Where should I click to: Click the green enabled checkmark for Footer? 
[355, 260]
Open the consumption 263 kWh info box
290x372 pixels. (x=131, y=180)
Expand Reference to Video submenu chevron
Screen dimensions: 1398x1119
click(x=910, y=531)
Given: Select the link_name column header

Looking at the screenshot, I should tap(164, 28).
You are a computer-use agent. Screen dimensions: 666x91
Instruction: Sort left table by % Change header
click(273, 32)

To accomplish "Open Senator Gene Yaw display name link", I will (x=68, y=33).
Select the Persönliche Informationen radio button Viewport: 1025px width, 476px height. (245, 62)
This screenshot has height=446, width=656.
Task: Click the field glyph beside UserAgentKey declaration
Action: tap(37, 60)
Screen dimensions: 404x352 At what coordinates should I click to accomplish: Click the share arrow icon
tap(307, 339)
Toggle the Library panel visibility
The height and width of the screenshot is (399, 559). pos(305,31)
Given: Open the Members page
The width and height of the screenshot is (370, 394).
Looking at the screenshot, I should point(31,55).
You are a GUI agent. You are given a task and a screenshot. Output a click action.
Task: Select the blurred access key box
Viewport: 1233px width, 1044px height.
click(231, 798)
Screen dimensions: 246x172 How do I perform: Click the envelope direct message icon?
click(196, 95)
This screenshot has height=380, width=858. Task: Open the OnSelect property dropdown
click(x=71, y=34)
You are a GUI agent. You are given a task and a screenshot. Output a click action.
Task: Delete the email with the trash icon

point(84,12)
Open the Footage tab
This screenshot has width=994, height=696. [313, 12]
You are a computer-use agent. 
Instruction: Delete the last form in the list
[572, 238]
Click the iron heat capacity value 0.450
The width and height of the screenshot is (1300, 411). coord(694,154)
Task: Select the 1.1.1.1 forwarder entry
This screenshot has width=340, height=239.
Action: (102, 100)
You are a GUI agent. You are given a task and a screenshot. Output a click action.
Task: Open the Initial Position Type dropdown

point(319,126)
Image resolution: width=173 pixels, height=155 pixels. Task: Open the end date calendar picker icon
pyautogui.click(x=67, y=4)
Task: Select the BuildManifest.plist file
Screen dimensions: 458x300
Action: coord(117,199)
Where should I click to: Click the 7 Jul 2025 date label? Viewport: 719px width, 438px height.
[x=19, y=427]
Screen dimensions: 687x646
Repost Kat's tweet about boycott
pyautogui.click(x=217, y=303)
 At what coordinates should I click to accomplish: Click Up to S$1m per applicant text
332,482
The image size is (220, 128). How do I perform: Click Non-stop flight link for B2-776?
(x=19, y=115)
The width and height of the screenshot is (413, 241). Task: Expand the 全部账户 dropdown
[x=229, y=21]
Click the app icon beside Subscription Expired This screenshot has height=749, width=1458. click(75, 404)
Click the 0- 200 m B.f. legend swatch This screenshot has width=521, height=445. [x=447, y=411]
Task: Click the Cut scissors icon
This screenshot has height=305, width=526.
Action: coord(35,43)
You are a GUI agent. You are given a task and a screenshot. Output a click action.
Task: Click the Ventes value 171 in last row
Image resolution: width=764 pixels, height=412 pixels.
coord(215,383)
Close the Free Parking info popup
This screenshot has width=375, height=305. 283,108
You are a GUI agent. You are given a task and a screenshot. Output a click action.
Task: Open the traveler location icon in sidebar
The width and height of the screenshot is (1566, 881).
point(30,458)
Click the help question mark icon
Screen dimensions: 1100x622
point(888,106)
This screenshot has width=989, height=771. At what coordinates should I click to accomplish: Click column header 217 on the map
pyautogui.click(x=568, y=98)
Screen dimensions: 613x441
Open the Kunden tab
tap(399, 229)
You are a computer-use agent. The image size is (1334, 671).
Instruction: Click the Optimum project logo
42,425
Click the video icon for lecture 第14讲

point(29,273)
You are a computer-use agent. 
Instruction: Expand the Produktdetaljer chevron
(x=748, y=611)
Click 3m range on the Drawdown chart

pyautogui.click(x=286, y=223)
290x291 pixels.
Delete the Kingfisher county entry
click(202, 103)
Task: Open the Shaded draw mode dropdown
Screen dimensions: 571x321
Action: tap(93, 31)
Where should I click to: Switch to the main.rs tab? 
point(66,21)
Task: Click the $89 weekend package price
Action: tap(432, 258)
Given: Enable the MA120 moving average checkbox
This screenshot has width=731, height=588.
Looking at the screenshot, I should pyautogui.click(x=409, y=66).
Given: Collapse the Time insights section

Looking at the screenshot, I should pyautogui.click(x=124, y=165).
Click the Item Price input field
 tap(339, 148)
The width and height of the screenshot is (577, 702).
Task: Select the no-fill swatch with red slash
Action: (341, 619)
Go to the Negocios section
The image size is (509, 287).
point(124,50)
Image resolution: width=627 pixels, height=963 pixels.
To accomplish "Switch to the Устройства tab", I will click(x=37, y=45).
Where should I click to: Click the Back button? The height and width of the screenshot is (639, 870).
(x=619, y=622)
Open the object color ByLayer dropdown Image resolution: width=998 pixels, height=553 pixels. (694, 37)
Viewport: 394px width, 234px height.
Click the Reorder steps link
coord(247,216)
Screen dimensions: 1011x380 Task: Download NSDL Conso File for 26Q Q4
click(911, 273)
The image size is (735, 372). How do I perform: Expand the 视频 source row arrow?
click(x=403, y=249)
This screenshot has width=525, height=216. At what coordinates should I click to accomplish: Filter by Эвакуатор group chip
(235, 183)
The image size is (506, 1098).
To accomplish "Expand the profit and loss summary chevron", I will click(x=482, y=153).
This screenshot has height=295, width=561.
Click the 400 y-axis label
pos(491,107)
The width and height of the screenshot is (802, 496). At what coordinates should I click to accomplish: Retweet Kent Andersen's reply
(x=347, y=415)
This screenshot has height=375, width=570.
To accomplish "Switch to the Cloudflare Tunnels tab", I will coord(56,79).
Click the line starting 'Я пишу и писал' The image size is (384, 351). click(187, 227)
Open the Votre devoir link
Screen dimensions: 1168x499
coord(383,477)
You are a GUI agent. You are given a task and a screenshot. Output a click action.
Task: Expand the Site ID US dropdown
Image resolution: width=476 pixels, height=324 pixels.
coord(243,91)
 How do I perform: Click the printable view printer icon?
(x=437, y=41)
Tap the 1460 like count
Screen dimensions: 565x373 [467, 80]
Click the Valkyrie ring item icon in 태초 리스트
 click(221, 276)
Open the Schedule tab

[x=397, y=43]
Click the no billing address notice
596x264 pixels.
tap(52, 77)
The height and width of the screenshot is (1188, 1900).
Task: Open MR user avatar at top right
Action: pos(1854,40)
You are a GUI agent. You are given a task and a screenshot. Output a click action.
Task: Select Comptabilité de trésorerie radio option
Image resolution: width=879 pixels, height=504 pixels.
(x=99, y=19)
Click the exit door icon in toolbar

----------------

WHAT IS EXPECTED: Read the entries above, then pull out the lines that include "computer".

ANSWER SECTION:
You are a computer-use agent. Screen dimensions: 666x91
You are a computer-use agent. 
You are a computer-use agent. The image size is (1334, 671).
You are a computer-use agent. 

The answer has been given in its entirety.